Prolongez le compte rendu de J'écris l'Iliade, de Pierre Michon, en reprenant juste après sa dernière phrase.

━━━ Extrait du texte ━━━

Pierre Michon jouissant en son palimpseste inspiré

Déjà du Michon deux ans à peine après Le deux beune, mais qu’est-ce qui lui a pris lui qu’on dit si empêché dans son écriture ? Allez savoir ! J’écris l’Iliade(268 pages, 21 euros, Gallimard), excusez du peu, est une entreprise de réécriture du roman des romans, rien que ça. Il s’est emparé de l’Iliade afin d’y tramer son propre livre. Et pourquoi pas, l’écrivain a tous les droits. Mais contrairement à ce qu’il prétend, ce n’est pas son livre qui est mégalomane : c’est lui, fut-ce sans la moindre trace de paranoïa. Homère, c’est lui. Homère parce que, pour un amant de la littérature, il est le début et la fin. Homère est bien davantage qu’Homère. A ses yeux, il est tout simplement l’autre nom de la littérature puisque toutes nos histoires procèdent de ses histoires. Dans la dernière livraison de la Nouvelle revue française, Michon a accordé un entretien à Yannick Haenel subtilement intitulé « Pierre Michon dans le rétroviseur d’Homère ». Son livre est le palimpseste inspiré d’un fou de fictions qui s’est lové dans l’Iliade.

Quatorze histoires comme des nouvelles, tissées entre elles de manière à constituer un récit, y sont logées, aussi épiques qu’érotiques, ne mégotant pas sur l’autodérision. Il y a ici comme jamais chez Michon un ton familier sinon argotique qui rapproche le lecteur de l’auteur mais tout en restant très tenu qu’il rapporte ses voyages en Sicile dans les années soixante-dix avec sa petite bande. Avec « les gros bidules reconstitués du musée de Sélinonte », il nous met dans sa poche. Les femmes, le sexe, la copulation souvent bestiale dans le prolongement du désir du corps féminin. Il en est obsédé. Il a d’ailleurs posé le principe d’un coït dans chaque histoire, programme et cahier des décharges auxquels il s’est largement tenu sauf dans la dernière. Ça baise davantage que dans les pages de Borges, son maitre révéré. Ca bande à rompre et ce n’est Actéon, c’est Michon. Ça rêve beaucoup aussi.

━━━ Données enregistrées ━━━

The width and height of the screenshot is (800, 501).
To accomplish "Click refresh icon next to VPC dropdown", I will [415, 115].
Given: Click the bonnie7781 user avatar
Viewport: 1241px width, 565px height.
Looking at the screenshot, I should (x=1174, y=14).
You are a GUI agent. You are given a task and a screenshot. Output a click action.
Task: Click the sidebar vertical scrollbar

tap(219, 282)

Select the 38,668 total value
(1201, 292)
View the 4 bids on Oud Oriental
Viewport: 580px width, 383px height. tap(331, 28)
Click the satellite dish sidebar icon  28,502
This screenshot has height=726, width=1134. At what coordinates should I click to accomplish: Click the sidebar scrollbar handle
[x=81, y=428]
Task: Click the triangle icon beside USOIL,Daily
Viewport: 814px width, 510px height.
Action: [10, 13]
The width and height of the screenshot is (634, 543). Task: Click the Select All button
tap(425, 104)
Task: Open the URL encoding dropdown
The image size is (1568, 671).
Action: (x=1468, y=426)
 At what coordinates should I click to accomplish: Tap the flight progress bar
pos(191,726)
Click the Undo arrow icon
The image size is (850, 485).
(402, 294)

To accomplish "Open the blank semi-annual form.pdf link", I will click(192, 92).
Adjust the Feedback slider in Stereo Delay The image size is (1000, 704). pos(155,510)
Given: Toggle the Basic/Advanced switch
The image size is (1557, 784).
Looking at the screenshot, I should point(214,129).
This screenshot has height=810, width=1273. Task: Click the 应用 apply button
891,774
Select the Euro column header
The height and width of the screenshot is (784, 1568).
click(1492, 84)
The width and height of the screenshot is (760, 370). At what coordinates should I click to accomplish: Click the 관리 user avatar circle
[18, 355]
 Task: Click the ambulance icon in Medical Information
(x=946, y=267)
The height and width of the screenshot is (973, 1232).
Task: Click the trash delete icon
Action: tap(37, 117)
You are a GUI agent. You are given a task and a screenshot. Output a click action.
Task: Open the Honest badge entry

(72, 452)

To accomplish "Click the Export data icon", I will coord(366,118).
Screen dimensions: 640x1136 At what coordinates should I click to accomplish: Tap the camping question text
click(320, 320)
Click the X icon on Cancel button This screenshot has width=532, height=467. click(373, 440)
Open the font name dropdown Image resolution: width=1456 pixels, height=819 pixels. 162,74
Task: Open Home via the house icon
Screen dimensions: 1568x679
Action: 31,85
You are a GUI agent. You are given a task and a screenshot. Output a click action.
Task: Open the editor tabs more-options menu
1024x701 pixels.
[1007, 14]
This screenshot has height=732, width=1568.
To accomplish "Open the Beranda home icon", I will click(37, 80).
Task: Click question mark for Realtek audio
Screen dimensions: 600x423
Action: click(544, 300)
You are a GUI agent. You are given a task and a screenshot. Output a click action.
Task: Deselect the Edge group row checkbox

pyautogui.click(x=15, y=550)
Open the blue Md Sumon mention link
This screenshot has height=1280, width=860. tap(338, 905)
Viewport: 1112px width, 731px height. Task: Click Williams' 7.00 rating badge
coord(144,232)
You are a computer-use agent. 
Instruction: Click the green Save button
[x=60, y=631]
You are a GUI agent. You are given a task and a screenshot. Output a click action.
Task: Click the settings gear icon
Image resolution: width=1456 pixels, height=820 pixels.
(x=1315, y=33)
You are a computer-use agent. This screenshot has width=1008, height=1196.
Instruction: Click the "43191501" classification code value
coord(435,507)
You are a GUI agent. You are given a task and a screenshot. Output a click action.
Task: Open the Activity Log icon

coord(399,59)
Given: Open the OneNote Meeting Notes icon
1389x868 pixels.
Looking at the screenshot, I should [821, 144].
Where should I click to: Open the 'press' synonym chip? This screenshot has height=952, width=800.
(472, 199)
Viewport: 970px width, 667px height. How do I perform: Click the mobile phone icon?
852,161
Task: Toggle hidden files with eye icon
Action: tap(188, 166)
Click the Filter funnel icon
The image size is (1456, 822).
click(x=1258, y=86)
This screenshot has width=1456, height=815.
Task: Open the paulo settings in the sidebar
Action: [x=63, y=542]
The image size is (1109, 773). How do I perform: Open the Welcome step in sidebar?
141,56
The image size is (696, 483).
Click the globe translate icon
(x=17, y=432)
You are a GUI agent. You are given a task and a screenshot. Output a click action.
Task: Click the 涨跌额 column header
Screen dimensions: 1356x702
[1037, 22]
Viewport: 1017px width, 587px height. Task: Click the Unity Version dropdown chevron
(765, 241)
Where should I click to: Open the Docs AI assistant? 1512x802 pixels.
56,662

━━━

> **Corrigé**
La remémoration de la route vers l’orgasme est le moteur et le carburant de son écriture. C’est charnel, sauvage, tellurique, viandard, animal, végétal, minéral, sensible, tellement malin sinon calculateur ce qui serait de nature à diminuer notre admiration, bourré d’humour sans que jamais ne s’estompe le fil rouge de la haute figure d’Homère, le patron avant Flaubert et Faulkner. Voilà bien un livre foutraque (on y trouve même Shakespeare en Borges et inversement) et réjouissant qui exhale autant d’odeurs âcres que de parfums veloutés. De quoi nous enivrer. C’est aussi très géographique, on est vraiment dans le motif avec lui, de plain-pied dans une Grèce assez différente de celle de Jacques Lacarrière car là, c’est plein de sueur, de sang, de foutre et de miel fut-ce dans la description d’un accouplement entre des libellules bleues.

Pierre Michon s’est rarement empoigné avec la littérature avec autant d’intensité. Une écriture directe, cash, sans filtre, à l’os. « Je crois qu’il me manque un surmoi » confie-t-il avec un sens consommé de la litote. Hélène, Achille, Pasiphaé, Circée, Diomède, Ajax, Priam, Leukos, Actéon, Mélas, Artémis, Mélampus, Hybris, Alexandre, rien que ça ! Une rafle chez les Anciens.  Les dieux déboulent sans prévenir. Il s’est payé un sacré casting pour sa dernière microproduction. Conscient de n’être que le laquais de la langue, laquelle ne sera jamais aussi pure dans l’absolu qu’il le voudrait, on le voit heureux de cet esclavage. Il se présente en autodidacte ignorant de la langue grecque de jadis, grand lecteur éclectique, gentiment ironique et moqueur envers les cultureux labellisés lorsqu’il évoque ses débuts misérabilistes, clochardisants et alcoolisés :

« Quoique je n’en eusse pas les moyens, je désirais passionnément entrer dans la vie vivante par la voie royale de l’écriture, et ceci sans efforts, par miracle. L’occasion m’a manqué alors, le passage par une grande école, l’entregent, la chance. J’ignorais encore qu’il fallait être passé par l’ENS pour écrire Une saison en enfer. »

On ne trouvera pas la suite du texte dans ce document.